Despite everything, I feel grateful that I live in a country where I was able to terminate this pregnancy safely and legally, and that my choice not to be a mother right now was respected and listened to. I feel happy that other women have access to these services should they need them. I don’t honestly know what I would have done if I had been required to travel by plane, or boat, or pay lots of money in order for this procedure to happen. The fact I was able to walk home afterwards and sleep in my own bed in a place I felt comfortable and safe, meant that I was one of the lucky ones. Still I am sitting here today in tears, and still I have moments where wish I could go into a time machine and undo what I have done, but I am healthy, I had this procedure done in the best circumstances, and I have faith that in time I will hopefully move on from this.

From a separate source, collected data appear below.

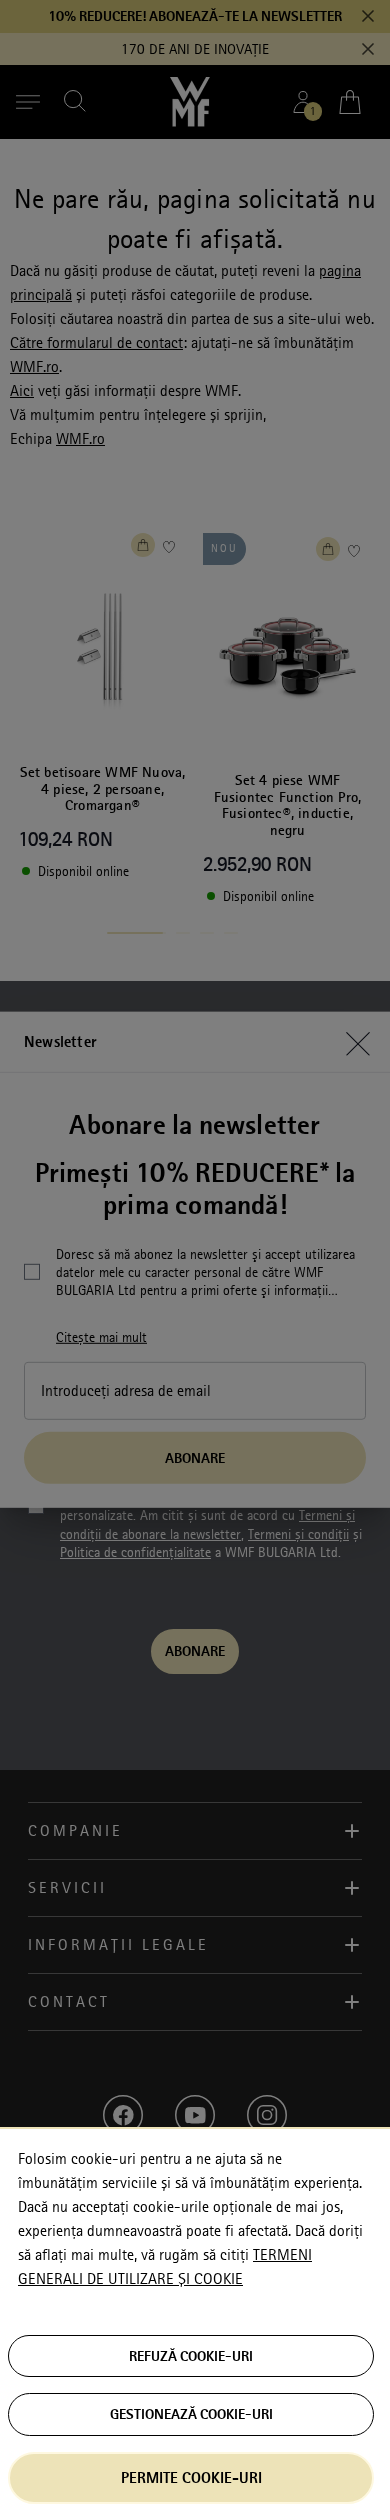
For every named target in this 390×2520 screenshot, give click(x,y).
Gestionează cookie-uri (191, 2414)
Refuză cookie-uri (191, 2356)
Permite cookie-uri (191, 2477)
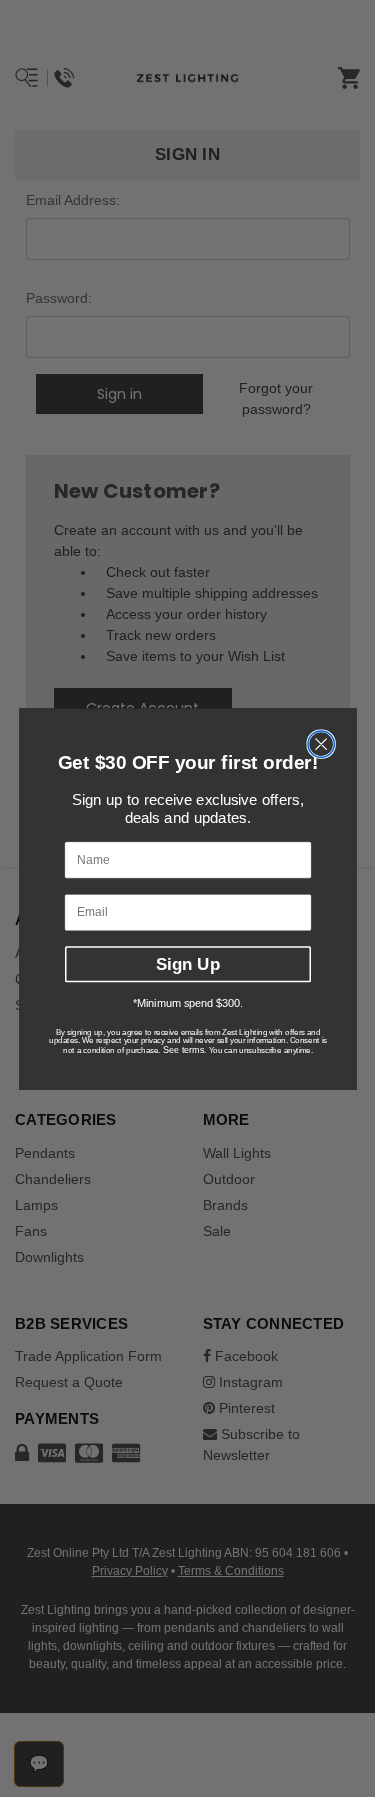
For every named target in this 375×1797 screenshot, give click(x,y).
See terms (182, 1049)
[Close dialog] (321, 744)
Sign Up (187, 964)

To anyone like me who is going through this right now, know that you are not alone. To anyone who has scoured the internet looking for support and has been confronted with websites which tell you that you are a murderer, or irresponsible, please trust me, you are not. People make mistakes and things happen, and sometimes no matter how much we love our babies, we are just not ready for them. I would urge any woman going through this to speak as openly as you can about this with people who you trust, to let them know what you are going through and let them support you. Whether you have had an abortion, or if you are still pregnant, just know that whichever choice you make, you matter and you are loved, and you will get through this.